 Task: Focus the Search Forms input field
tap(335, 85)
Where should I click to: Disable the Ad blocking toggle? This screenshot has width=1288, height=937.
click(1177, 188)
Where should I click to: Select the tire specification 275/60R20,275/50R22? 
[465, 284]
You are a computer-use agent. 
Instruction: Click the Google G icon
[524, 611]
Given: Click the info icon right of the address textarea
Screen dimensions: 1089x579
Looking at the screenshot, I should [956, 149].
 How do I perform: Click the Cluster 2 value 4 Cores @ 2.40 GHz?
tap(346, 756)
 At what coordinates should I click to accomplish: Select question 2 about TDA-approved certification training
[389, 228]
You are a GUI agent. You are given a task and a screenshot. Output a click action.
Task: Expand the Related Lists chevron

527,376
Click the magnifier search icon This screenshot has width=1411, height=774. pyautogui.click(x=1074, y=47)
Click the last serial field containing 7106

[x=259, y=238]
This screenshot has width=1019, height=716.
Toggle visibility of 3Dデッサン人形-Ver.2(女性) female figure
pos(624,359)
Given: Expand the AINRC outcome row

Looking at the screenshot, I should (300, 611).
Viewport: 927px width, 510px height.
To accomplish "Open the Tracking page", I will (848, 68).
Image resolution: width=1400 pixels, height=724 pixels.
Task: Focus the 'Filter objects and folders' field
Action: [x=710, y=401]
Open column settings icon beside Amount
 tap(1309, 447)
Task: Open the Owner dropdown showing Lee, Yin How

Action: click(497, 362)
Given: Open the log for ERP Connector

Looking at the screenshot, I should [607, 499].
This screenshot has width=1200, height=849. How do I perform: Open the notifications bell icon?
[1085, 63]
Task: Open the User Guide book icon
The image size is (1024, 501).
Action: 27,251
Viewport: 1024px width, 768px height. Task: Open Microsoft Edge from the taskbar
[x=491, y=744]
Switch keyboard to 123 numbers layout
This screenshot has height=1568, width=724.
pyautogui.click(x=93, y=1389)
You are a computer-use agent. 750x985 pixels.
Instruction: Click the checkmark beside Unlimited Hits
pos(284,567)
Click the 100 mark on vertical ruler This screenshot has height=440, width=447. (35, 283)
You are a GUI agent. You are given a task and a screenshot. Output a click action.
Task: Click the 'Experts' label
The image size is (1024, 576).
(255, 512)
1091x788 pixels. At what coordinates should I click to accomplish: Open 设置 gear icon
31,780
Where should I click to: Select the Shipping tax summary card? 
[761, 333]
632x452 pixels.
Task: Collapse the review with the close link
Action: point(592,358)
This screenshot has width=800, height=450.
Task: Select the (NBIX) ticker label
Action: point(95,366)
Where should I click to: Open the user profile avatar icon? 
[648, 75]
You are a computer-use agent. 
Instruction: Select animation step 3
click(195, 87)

● ● ● ● ● ● ●

**Task requirements**: Word for word, print every line above.

**Reply to the task**:
 Task: Focus the Search Forms input field
tap(335, 85)
Where should I click to: Disable the Ad blocking toggle? This screenshot has width=1288, height=937.
click(1177, 188)
Where should I click to: Select the tire specification 275/60R20,275/50R22? 
[465, 284]
You are a computer-use agent. 
Instruction: Click the Google G icon
[524, 611]
Given: Click the info icon right of the address textarea
Screen dimensions: 1089x579
Looking at the screenshot, I should [956, 149].
 How do I perform: Click the Cluster 2 value 4 Cores @ 2.40 GHz?
tap(346, 756)
 At what coordinates should I click to accomplish: Select question 2 about TDA-approved certification training
[389, 228]
You are a GUI agent. You are given a task and a screenshot. Output a click action.
Task: Expand the Related Lists chevron

527,376
Click the magnifier search icon This screenshot has width=1411, height=774. pyautogui.click(x=1074, y=47)
Click the last serial field containing 7106

[x=259, y=238]
This screenshot has width=1019, height=716.
Toggle visibility of 3Dデッサン人形-Ver.2(女性) female figure
pos(624,359)
Given: Expand the AINRC outcome row

Looking at the screenshot, I should (300, 611).
Viewport: 927px width, 510px height.
To accomplish "Open the Tracking page", I will (848, 68).
Image resolution: width=1400 pixels, height=724 pixels.
Task: Focus the 'Filter objects and folders' field
Action: [x=710, y=401]
Open column settings icon beside Amount
 tap(1309, 447)
Task: Open the Owner dropdown showing Lee, Yin How

Action: click(497, 362)
Given: Open the log for ERP Connector

Looking at the screenshot, I should [607, 499].
This screenshot has width=1200, height=849. How do I perform: Open the notifications bell icon?
[1085, 63]
Task: Open the User Guide book icon
The image size is (1024, 501).
Action: 27,251
Viewport: 1024px width, 768px height. Task: Open Microsoft Edge from the taskbar
[x=491, y=744]
Switch keyboard to 123 numbers layout
This screenshot has height=1568, width=724.
pyautogui.click(x=93, y=1389)
You are a computer-use agent. 750x985 pixels.
Instruction: Click the checkmark beside Unlimited Hits
pos(284,567)
Click the 100 mark on vertical ruler This screenshot has height=440, width=447. (35, 283)
You are a GUI agent. You are given a task and a screenshot. Output a click action.
Task: Click the 'Experts' label
The image size is (1024, 576).
(255, 512)
1091x788 pixels. At what coordinates should I click to accomplish: Open 设置 gear icon
31,780
Where should I click to: Select the Shipping tax summary card? 
[761, 333]
632x452 pixels.
Task: Collapse the review with the close link
Action: point(592,358)
This screenshot has width=800, height=450.
Task: Select the (NBIX) ticker label
Action: point(95,366)
Where should I click to: Open the user profile avatar icon? 
[648, 75]
You are a computer-use agent. 
Instruction: Select animation step 3
click(195, 87)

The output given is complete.